The Best Health Systems Strengthening Interventions barely qualify as HSS - My take on RP's report

By NickLaing @ 2025-04-28T16:07 (+51)


TLDR: RP's best interventions barely qualify as Health Systems Strengthening - they focus directly on the Health worker and their implementation. Not only these, but almost all HSS interventions are measureable and should be measured!  Plus some light disagreements with RP.

First a huge thanks to @Open Philanthropy  and @Rethink Priorities for this report - I’m not sure any serious attempt at a cost-effectiveness analysis of Health Systems Strengthening (HSS) interventions has been done before - and they’ve done a great job. I won’t spend much time affirming all the good stuff in the report (please read at least the summary before reading this) rather I’ll double down on things I think are important or that I disagree with. 


HSS is not neglected

“Health Systems Strengthening” has been a loud clarion call in the public health world for over 30 years now.
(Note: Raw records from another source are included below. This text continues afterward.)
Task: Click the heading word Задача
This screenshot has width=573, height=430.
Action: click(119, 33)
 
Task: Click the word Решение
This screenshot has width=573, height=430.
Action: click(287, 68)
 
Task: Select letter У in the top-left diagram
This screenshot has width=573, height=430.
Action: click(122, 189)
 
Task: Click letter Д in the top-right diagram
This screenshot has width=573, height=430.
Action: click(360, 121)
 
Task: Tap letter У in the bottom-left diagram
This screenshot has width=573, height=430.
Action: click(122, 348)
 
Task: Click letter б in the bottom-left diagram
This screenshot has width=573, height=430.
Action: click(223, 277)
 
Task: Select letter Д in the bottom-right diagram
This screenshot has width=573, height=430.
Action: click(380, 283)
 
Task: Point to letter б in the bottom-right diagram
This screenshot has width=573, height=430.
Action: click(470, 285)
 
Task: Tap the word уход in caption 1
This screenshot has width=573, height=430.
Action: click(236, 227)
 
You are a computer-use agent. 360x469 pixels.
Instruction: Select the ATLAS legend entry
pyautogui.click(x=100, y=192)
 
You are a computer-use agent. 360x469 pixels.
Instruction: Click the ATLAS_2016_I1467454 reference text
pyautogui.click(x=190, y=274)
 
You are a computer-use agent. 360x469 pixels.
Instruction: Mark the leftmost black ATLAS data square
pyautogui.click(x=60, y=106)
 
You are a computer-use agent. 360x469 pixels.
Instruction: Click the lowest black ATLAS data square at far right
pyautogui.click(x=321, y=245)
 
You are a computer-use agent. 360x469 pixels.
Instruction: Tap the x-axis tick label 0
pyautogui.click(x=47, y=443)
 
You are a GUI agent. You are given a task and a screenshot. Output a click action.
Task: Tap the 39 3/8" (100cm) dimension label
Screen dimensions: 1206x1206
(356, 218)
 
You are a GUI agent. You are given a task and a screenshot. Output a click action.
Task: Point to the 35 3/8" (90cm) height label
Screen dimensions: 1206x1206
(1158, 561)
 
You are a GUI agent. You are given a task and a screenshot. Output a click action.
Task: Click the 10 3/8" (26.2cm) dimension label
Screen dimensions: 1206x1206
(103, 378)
There can be an almost religious fervor that the only way to make sustainable, permanent improvements in health outcomes is to improve the health system from the top down. We often hear the classic arguments that we should not put “band aids” on problems by funding vertical programs like mosquito nets and deworming, rather we should fix the “root” of the problem at the heart of the system itself.

Over the last 20 years, somewhere in the range of 100 Billion dollars might have been spent under the broader bucket of HSS[1] - hardly a neglected area. Despite this general non-neglectedness, I strongly agree with RP though that are likely to be interventions within the broader HSS bucket, which are relatively neglected and very cost-effective.


RP’s best Interventions are barely HSS and focus on Health Workers

Interventions RP found most promising (IMCI, quality improvement, CHWs) are right on the edge of “Health Systems Strengthening”. They are direct interventions that improve the number, or quality of frontline health workers. A health economics professor told me yesterday that they wouldn't consider RP's top interventions of IMCI, CHW expansion and community scorecards to qualify as HSS. It's also interesting and not noted in the report that these interventions are similar to what @CE  orgs like Ansh (Close support supervision) or AMI (Med Supply chains) or @Lafiya Nigeria (CHW expansion) are already doing.

Improving the fundamental output unit of the health system - a health worker treating patients makes intuitive sense. If Health workers (CHWs) are at a facility (Scorecards) implement evidence based treatment guidelines (IMCI) and are supervised to follow those guidelines then patients will consistently receive high quality treatment and less people will die. Below I’ve cooked up a model for the essentials of a health system, which despite being painfully basic can help make sense of why these interventions might work better than the higher level ones RP considered potentially less impactful.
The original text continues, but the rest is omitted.